List of tasks:
1. In the piece on Rey and compassion, how many portions could Rey have gotten by selling BB-8?
2. Write the next part of the piece on Rey and compassion, starting right after its last sentence.

Passage to read:
--- START ---
Everyone that is familiar with Star Wars knows that compassion is a central theme for Jedi. Compassion is essentially feeling sympathy for those who are less fortunate than you and the motivation to help them out. Because attachment is also frowned upon for Jedi, this means that they must be compassionate for everyone they meet, even though there is no pre-existing attachment to them. This is the purpose of the Jedi. They put everyone’s needs before their own in an attempt to make the Galaxy a better place- even if it means they must sacrifice something to do so. Because many Jedi are taken at such a young age, they can be taught to be compassionate.

However, Rey did not need to be taught compassion. Even though she probably struggled to even take care of herself at times- because she was left to fend for herself on Jakku at a very young age-, she is still able to look at those who have less than her and feel compassion for them. It is a part of her very nature and personality. This is not the case with most characters in Star Wars and it is something that makes Rey truly special. We see this first through her meeting of our beloved droid BB-8.

Rey had never met BB-8 before, but as soon as she heard his distressed beeps, she grabbed her staff and hurried to rescue him. There was absolutely no hesitation. While Teedo just wanted BB-8 for parts- which seems logical for a scavenger-, Rey saw BB-8 as something else. Not all characters in Star Wars see droids as equals, but Rey seems like one of the exceptions. After freeing him and reluctantly letting him follow her, Rey had an opportunity to sell BB-8 for 60 portions- literally for food that she was desperately working for. Those around her certainly expected her to take this deal, especially because she just got a lousy offer for her parts. She had no logical reason not to take it, except for her own compassion for BB-8. She knew what it felt like to be sold to Unkar Plutt, and she didn’t want that same fate for BB-8. Most scavengers would have taken that offer, but Rey is something more than most scavengers. By turning down that offer to sell BB-8 and accepting the meager half portion for her parts, Rey showed that she had the makings of a true Jedi. And this was before she even had any Jedi training.
--- END ---
Entries on finding words and elements:
--- START ---
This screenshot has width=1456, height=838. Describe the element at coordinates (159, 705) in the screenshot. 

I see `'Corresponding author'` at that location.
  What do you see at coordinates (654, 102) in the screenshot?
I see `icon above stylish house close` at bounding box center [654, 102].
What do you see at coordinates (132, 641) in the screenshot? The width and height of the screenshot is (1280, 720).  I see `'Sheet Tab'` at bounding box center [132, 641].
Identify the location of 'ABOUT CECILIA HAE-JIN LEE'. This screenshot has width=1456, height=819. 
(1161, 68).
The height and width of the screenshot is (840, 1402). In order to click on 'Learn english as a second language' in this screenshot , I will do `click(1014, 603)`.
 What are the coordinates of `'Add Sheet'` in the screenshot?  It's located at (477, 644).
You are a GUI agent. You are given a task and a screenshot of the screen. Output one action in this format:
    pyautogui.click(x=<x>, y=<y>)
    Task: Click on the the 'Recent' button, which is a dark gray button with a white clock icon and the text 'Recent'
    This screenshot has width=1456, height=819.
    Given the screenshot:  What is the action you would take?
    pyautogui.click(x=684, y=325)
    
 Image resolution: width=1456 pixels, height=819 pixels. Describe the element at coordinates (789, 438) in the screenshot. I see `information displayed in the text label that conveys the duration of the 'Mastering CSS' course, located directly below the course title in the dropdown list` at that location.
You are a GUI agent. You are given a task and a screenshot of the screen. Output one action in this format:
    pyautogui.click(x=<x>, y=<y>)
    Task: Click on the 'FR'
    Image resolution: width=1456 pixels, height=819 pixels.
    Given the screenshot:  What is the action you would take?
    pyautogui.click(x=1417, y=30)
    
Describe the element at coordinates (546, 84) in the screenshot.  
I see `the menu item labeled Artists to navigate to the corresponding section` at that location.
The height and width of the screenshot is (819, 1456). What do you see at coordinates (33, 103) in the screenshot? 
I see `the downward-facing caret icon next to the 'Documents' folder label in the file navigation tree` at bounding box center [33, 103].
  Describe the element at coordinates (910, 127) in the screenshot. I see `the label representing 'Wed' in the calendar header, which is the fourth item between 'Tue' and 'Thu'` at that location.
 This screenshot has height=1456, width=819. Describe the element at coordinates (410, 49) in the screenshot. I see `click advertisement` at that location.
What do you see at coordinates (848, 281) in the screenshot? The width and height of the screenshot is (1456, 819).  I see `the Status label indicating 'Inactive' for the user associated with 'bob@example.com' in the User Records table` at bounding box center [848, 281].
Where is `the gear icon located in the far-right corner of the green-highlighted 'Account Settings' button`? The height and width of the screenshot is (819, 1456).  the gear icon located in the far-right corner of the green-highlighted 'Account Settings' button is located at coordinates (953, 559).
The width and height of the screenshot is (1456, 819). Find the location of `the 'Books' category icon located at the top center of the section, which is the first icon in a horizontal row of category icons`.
--- END ---
Set of answers:
1. 60 portions.

2.
While her experience with BB-8 was special, it wasn’t as powerful as her compassion for the snake in The Rise of Skywalker. BB-8 certainly deserved to be rescued by Rey and didn’t deserve to be sold to Unkar Plutt. He was completely innocent, and Rey didn’t put herself at any risk to save him. But to the eyes of Rey and her crew, this snake was fairly dangerous. It posed a real threat to their mission- a mission that held the galaxy at stake. So, no one would have argued if Rey decided to attack and kill it. Poe was certainly encouraging it. It seemed like too much of a risk to try anything else. But Rey had a different mindset. Instead of feeling fear and hatred towards the snake, she felt its pain. By Force healing the snake’s wound, it retreated and allowed a path for them to get out. Compassion may be the path less followed for most in this situation, but it was the right choice to make.

These examples with BB-8 and the snake display Rey’s compassion well and they set up her most significant compassionate act well- with Ben. While the snake may have actually been innocent like BB8, Ben, on the other hand, has to be held responsible for his actions. Even though much of his behavior stems from his traumatic childhood, we can’t ignore his actions as Kylo Ren. Most aren’t able to look past his mask to see that there is goodness left in him. Only his parents are left thinking this way. So, he wasn’t innocent and deserving of a second chance in the eyes of the galaxy. But Rey’s compassion for him allowed her to look past his evil deeds and see the good person that was still present within him. Rey kept this mindset even after Ben killed Han Solo: a new presence in Rey’s life that she viewed as a father figure. Most would have hated Ben for this, and a big part of Rey did, but it didn’t completely drown out her compassion.

When it came time to have a final showdown with him, Rey had an opportunity to kill him once and for all. And the part of her that hated him made that decision momentarily- when she stabbed him-, but she felt regret almost immediately. Never before has a lightsaber duel ended with one of the fighters healing the other. Since much is at stake over who wins the duel, lightsaber battles are supposed to be to the death. So, what she did next was unheralded. Like with the snake, Rey Force healed Ben- preventing him from dying. This, and the combination of Leia and Han, is what redeemed Ben. Of course, if he had died, redemption would not have been an option. It is at this point in the movie that I believe the tide turned towards the Resistance. One of Palaptine’s goals was to turn Rey and Ben against each other, and this act of compassion by Rey was in open defiance to Palpatine’s plan. Ben thus became redeemed and together they were able to defeat Palpatine. Although she didn’t do it by herself, her compassion had a large role in saving the galaxy. Rose Tico said it best:

“That’s how we’re gonna win. Not fighting what we hate. Saving what we love.”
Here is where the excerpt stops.